The overall results show that principals stay in the profession at high rates. Among the 2015-16 cohort, 88 percent were still principals in 2016-17, with 82 percent of them in the same school. More than half had served as principals in the same school for three or more years, and nearly 70 percent had served as a principal in any school for three or more years.

The report separates the survey sample into “stayers” (serving as principal in the same school as the base year), “movers” (serving as a principal in another school), “leavers” (not serving as a principal), or “other.” Digging into the attrition data more deeply reveals that the percentage of stayers, movers, and leavers holds fairly consistently across various characteristics, but there are some differences. While small — often just a few percentage points — a few of these differences stand out, potentially warranting monitoring over time to see if new trends emerge:

  1. A higher proportion of charter school principals leave the profession compared to district school principals. The difference in the percent of leavers is less than four percentage points (13.8 percent compared to 9.4 percent), but the 2016-17 results are the first to show this difference. Results from the two previous versions showed differences less than one percentage point between the two groups. We can only speculate what factors may be driving the change, and only time will tell if it represents and emerging trend or a one-time blip.

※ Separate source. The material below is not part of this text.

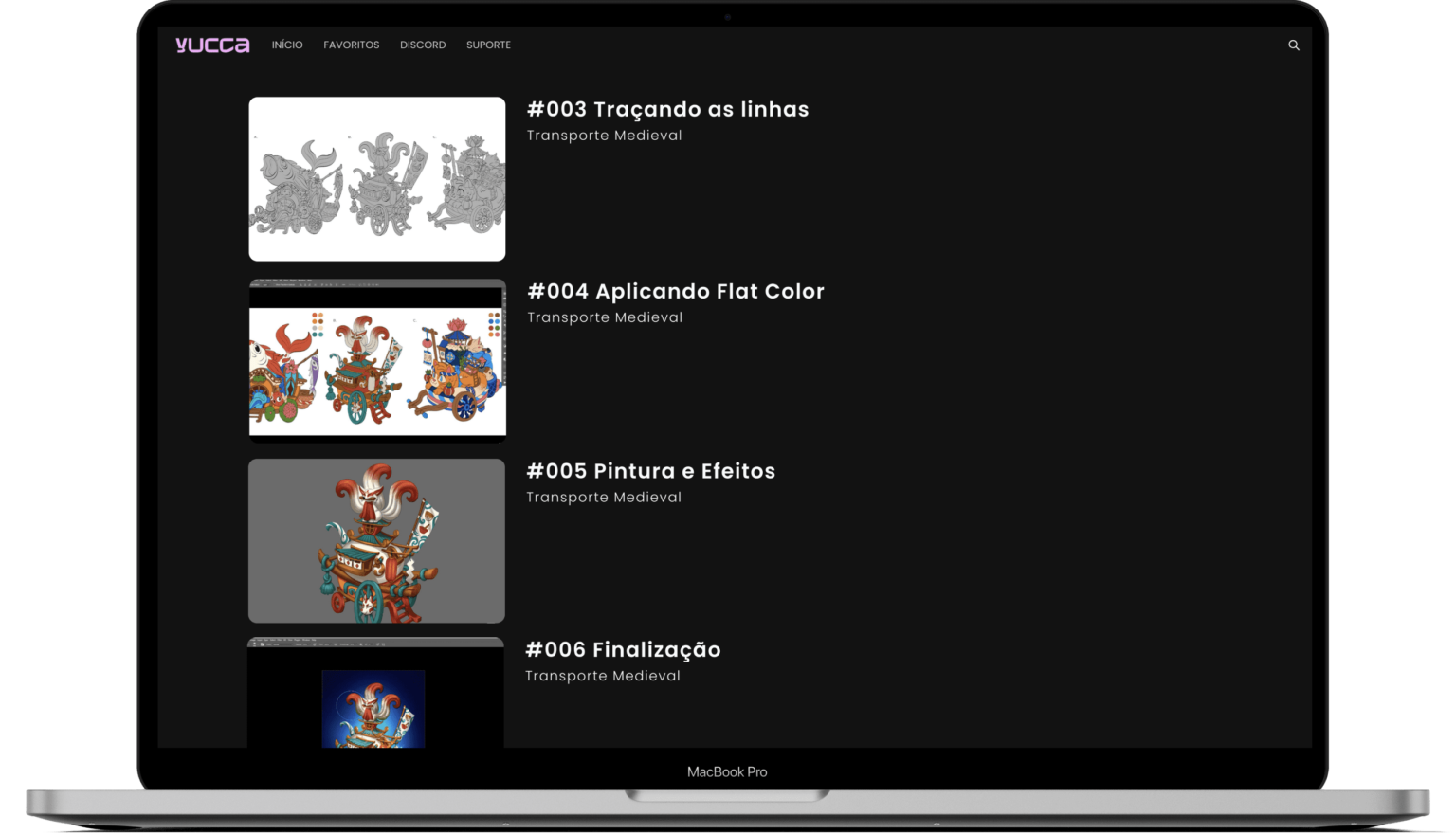Open the Favoritos page

coord(351,45)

  2. Having less experience as a principal does not appear to affect attrition rates, but experience as a teacher prior to becoming a principal may. The percentage of leavers across years of experience as a principal is fairly stable except for the highest levels of experience. Higher “leaver rates” among the most experienced principals is expected because of the impact of retirement. However, a slightly higher proportion of principals reporting less than five years experience as a teacher prior to becoming a principal left the profession, suggesting that either total experience, total experience in education, or specific experience as a teacher may influence how long a principal stays in the profession.

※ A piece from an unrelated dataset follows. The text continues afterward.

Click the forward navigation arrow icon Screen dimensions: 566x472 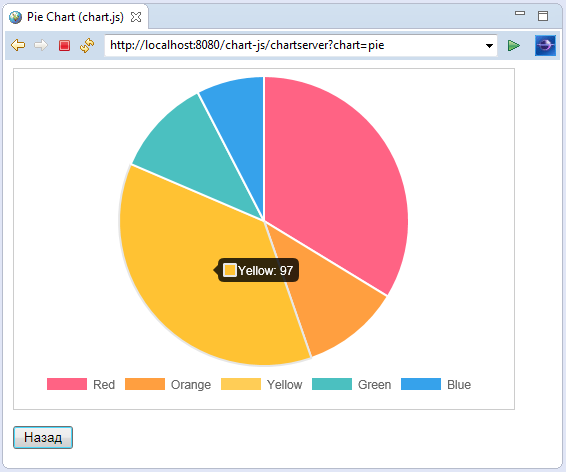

  3. A slightly higher proportion of principals who served in lower-income schools leave the profession compared to wealthier schools. The difference in the proportions between these two groups is only 3 percentage points (11 percent compared to 8 percent). It is also worth noting that the proportion of leavers serving in schools with a lower percentage of free and reduced-price lunch participation (between 25-49 percent) is about the same as that in schools with the highest participation rates. In short, student population doesn’t seem to largely affect principals’ decision-making.
  4. Even principals who indicate a high level of dissatisfaction in their work mostly stay in their roles. The vast majority of principals surveyed indicated that they find their jobs satisfying, and a sizable proportion indicate plans to remain in the profession as long as they are able or at least until retirement. Even among the subset expressing agreement with negative statements such as “I don’t seem to have as much enthusiasm now as I did when I began this job” (29 percent of respondents), “I think about staying home from school because I’m just too tired to go” (13 percent),  or “The stress and disappointments involved in being a principal in this school aren’t really worth it” (16 percent), more than three-quarters of them stayed in their roles at their same schools.

The good news is that on average, principals appear to be a fairly stable group: they stay in their roles over time, and when that stability is matched with quality leadership, good things will happen for students and schools. But it is critical to continue working to ensure that educators have the supports and resources they need to be successful so that every school has an inspired leader at the helm.